Predictable Transitive RNA Interference Induced by mRNA hairpins in C. elegans

RNA interference (RNAi), is one of the newest and yet most prevalent areas of research today. While the protein machinery necessary to cause this phenomenon has been well characterized, it is not always possible to predict the silencing of one specific gene. At times, when a target gene is silenced, it can lead to the silencing of other RNAs, known as off‐target effects. We are trying to understand this process, termed transitive RNAi, and trying to determine if there are scientific rules governing it. Through the use of an algorithm, we have mapped gene networks that may cause these off‐target effects. One of these networks is now being examined in the nematode C. elegans.
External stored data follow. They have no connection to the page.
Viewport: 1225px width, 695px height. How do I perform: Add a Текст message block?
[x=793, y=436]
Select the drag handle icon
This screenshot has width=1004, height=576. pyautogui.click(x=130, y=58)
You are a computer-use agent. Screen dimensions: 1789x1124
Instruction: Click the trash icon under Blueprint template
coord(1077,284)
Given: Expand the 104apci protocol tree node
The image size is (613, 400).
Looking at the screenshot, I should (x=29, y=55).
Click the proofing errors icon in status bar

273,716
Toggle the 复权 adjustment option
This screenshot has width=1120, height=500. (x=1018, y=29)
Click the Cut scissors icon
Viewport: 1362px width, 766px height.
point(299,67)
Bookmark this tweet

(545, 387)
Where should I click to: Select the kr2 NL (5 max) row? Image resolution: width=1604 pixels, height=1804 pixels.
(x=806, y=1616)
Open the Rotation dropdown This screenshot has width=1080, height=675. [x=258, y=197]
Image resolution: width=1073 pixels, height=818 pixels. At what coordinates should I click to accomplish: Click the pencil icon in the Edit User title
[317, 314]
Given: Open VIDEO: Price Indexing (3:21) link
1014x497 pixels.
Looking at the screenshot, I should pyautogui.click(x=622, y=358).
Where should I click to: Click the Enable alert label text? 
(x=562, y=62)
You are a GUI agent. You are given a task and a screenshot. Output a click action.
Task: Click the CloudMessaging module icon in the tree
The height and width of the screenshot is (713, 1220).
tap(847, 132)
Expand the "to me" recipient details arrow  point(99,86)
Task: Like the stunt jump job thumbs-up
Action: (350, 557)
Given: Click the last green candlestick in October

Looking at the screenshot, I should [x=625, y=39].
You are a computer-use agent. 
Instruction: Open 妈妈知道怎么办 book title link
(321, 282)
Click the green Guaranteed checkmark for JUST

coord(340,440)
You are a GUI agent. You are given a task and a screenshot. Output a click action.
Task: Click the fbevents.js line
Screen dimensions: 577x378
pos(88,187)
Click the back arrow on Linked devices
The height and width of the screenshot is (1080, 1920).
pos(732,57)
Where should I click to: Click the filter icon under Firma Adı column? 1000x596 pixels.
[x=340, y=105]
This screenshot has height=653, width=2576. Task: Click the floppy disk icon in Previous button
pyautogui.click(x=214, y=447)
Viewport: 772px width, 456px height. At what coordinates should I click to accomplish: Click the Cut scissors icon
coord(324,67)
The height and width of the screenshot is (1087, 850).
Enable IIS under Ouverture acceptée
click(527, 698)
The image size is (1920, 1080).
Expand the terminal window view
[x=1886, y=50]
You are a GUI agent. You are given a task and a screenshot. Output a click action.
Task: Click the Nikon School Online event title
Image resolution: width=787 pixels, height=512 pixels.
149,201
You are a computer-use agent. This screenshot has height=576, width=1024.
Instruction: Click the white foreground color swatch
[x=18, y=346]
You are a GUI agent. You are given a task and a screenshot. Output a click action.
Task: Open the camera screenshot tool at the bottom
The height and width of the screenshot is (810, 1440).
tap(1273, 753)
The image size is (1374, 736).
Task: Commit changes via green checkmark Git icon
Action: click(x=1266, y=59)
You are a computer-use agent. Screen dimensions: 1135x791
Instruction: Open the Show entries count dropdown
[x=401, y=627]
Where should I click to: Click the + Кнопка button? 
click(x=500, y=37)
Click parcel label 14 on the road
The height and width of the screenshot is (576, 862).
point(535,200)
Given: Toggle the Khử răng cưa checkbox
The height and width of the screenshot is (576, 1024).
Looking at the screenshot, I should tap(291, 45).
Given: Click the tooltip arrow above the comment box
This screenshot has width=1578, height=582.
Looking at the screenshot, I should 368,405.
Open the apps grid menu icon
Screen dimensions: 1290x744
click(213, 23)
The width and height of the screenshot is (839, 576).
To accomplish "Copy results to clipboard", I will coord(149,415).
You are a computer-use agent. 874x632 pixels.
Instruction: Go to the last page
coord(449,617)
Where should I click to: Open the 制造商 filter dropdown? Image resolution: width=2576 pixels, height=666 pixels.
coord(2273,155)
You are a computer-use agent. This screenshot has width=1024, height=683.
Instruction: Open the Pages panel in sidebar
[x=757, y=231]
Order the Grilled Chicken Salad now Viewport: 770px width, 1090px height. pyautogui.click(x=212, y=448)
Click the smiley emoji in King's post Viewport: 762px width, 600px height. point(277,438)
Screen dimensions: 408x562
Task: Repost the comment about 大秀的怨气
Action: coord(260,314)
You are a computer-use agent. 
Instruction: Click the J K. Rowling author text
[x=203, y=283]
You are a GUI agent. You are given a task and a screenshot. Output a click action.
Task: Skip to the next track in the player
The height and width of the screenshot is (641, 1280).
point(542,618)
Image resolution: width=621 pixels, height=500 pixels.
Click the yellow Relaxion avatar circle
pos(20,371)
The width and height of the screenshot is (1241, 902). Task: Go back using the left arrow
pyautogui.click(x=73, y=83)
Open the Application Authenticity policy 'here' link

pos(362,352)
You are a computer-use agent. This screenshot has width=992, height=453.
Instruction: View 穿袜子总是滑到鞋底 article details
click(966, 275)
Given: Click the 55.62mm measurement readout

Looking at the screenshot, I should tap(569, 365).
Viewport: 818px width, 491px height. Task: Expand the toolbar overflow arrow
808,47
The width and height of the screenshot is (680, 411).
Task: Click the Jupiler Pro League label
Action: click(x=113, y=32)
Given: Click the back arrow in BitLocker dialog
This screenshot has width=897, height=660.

Two plasmid constructs have been created. The first (37hp) targets four genes within the network for silencing through a common hairpin sequence found in each of the genes. The second (37a) construct targets just one these genes through sequence homology in an area outside of the hairpin. The two constructs, as well as a control construct, have been introduced into bacteria, induced to express the dsRNA and fed to the C. elgans to induce RNAi. C. elegans fed the bacteria containing the two constructs show slight phenotypic variations. These phenotypic variations lead us to believe that the pattern of silenced genes is similar between the two groups and that the silencing of the one gene with the second construct might have led to the silencing of the other three genes in a manner that we could then begin to predict. The effect of 37a and 37hp constructs against genes within the network are being analyzed, using Real‐time PCR. Preliminary results suggest that the constructs can silence Y37.e3.13 but do not affect Ankyrin. Characterization of the other genes will also be discussed.